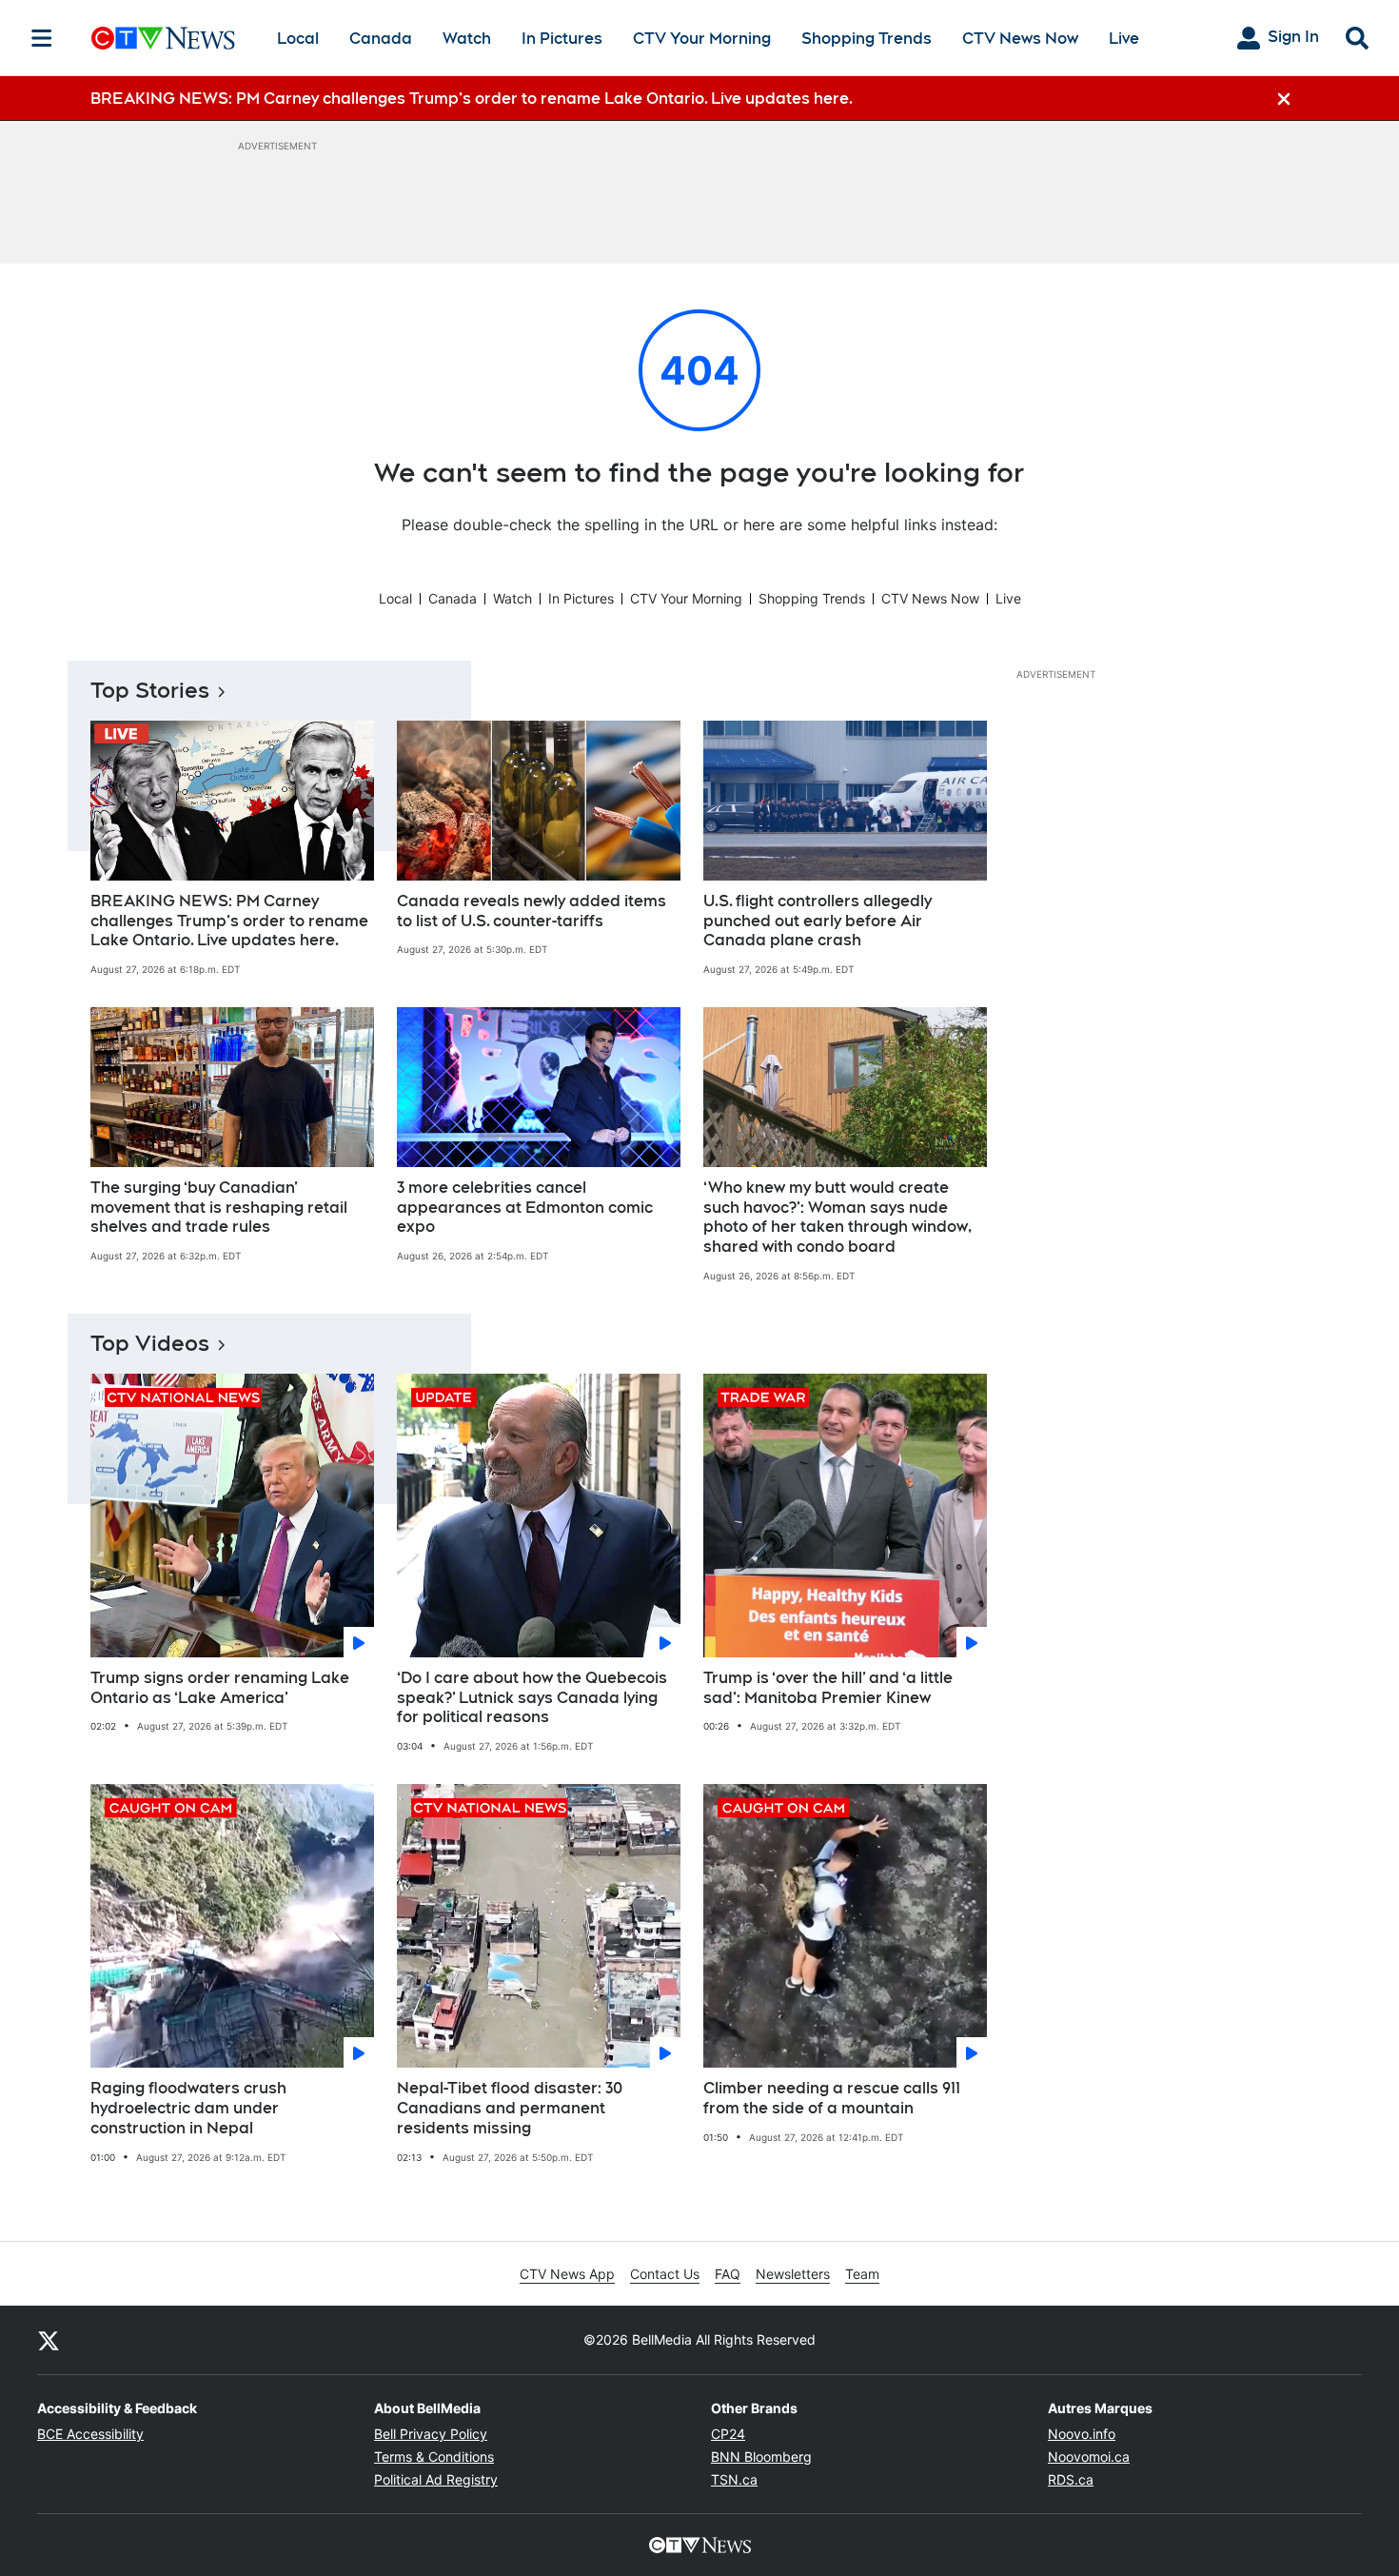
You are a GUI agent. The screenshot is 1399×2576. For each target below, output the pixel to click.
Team (862, 2274)
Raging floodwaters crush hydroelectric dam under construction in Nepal (188, 2108)
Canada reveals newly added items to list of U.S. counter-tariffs (531, 911)
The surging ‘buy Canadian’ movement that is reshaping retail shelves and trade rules (218, 1208)
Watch (467, 39)
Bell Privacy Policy (430, 2434)
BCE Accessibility (90, 2434)
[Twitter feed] (48, 2339)
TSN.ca (734, 2479)
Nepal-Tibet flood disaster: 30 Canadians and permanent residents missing (509, 2108)
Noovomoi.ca (1089, 2456)
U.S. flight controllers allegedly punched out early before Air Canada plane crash (817, 921)
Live (1124, 39)
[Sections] (42, 38)
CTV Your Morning (702, 39)
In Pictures (562, 39)
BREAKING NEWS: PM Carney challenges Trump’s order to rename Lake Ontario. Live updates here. (229, 921)
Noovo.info (1081, 2434)
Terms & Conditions (434, 2456)
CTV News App (567, 2274)
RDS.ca (1071, 2479)
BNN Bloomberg (761, 2456)
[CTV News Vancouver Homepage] (163, 38)
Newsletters (793, 2274)
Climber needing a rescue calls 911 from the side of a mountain (831, 2098)
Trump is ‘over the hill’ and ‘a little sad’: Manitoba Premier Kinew (828, 1688)
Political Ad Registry (436, 2479)
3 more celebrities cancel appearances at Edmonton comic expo (525, 1208)
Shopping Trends (866, 39)
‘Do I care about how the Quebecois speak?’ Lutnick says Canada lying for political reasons (532, 1698)
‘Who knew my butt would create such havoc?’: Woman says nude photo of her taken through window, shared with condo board (837, 1217)
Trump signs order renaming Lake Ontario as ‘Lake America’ (219, 1688)
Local (298, 39)
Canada (380, 39)
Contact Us (665, 2274)
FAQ (727, 2274)
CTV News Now (1020, 39)
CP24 (728, 2434)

# # # # # # #

:: Brief ::
In the entries above, the lines between the one holding "BCE Accessibility (90, 2434)" and the one holding "Shopping Trends (866, 39)", inclusive, are to be printed exactly as written, and those alone.

:: Final answer ::
BCE Accessibility (90, 2434)
[Twitter feed] (48, 2339)
TSN.ca (734, 2479)
Nepal-Tibet flood disaster: 30 Canadians and permanent residents missing (509, 2108)
Noovomoi.ca (1089, 2456)
U.S. flight controllers allegedly punched out early before Air Canada plane crash (817, 921)
Live (1124, 39)
[Sections] (42, 38)
CTV Your Morning (702, 39)
In Pictures (562, 39)
BREAKING NEWS: PM Carney challenges Trump’s order to rename Lake Ontario. Live updates here. (229, 921)
Noovo.info (1081, 2434)
Terms & Conditions (434, 2456)
CTV News App (567, 2274)
RDS.ca (1071, 2479)
BNN Bloomberg (761, 2456)
[CTV News Vancouver Homepage] (163, 38)
Newsletters (793, 2274)
Climber needing a rescue calls 911 from the side of a mountain (831, 2098)
Trump is ‘over the hill’ and ‘a little sad’: Manitoba Premier Kinew (828, 1688)
Political Ad Registry (436, 2479)
3 more celebrities cancel appearances at Edmonton comic expo (525, 1208)
Shopping Trends (866, 39)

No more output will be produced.